[Stored items from a collection]
=== Section Start ===

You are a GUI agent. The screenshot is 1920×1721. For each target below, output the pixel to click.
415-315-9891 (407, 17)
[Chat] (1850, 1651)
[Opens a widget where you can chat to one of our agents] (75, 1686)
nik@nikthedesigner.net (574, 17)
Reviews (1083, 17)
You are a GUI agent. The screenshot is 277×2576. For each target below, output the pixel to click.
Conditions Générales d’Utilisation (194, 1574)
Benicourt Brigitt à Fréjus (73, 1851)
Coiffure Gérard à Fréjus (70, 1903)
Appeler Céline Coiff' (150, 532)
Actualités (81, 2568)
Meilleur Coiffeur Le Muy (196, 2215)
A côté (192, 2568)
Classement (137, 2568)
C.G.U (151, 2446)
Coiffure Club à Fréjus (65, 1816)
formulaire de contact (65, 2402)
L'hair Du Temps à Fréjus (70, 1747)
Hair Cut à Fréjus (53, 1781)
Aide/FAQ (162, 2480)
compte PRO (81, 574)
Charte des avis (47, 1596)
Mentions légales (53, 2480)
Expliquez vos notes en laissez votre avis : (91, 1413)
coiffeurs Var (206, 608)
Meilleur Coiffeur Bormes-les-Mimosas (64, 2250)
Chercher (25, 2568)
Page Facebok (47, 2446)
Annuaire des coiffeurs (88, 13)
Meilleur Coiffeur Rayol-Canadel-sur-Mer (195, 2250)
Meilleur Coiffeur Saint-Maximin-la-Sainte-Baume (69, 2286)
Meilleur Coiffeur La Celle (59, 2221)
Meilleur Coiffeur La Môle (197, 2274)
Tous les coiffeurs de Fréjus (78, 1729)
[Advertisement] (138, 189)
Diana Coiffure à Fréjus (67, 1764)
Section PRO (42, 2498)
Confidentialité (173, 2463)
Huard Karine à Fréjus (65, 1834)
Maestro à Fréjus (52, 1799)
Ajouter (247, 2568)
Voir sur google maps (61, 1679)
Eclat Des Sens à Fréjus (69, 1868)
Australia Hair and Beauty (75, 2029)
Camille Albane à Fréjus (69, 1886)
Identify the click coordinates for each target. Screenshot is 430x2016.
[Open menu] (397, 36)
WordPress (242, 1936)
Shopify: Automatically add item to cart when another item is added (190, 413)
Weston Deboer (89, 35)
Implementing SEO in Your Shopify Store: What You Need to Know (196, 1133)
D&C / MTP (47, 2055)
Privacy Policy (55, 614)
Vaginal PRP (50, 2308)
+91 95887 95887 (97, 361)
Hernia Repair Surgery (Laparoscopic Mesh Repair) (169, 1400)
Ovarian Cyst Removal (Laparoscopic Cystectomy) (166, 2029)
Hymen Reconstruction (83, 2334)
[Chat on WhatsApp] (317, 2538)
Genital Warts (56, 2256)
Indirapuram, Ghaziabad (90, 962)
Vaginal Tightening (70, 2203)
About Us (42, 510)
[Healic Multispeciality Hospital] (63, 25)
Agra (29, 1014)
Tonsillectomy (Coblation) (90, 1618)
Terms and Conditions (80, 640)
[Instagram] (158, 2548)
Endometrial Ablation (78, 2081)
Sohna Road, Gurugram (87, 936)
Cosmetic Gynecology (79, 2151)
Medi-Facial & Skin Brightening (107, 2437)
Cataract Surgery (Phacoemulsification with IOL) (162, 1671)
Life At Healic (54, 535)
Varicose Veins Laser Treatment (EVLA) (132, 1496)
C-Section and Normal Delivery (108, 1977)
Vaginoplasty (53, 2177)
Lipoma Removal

=== Section End ===

● DIRECTIONS FOR THIS TASK
Your answer should be only the number of lines in the records that hold the word "Surgery".

● EXERCISE RESULT
2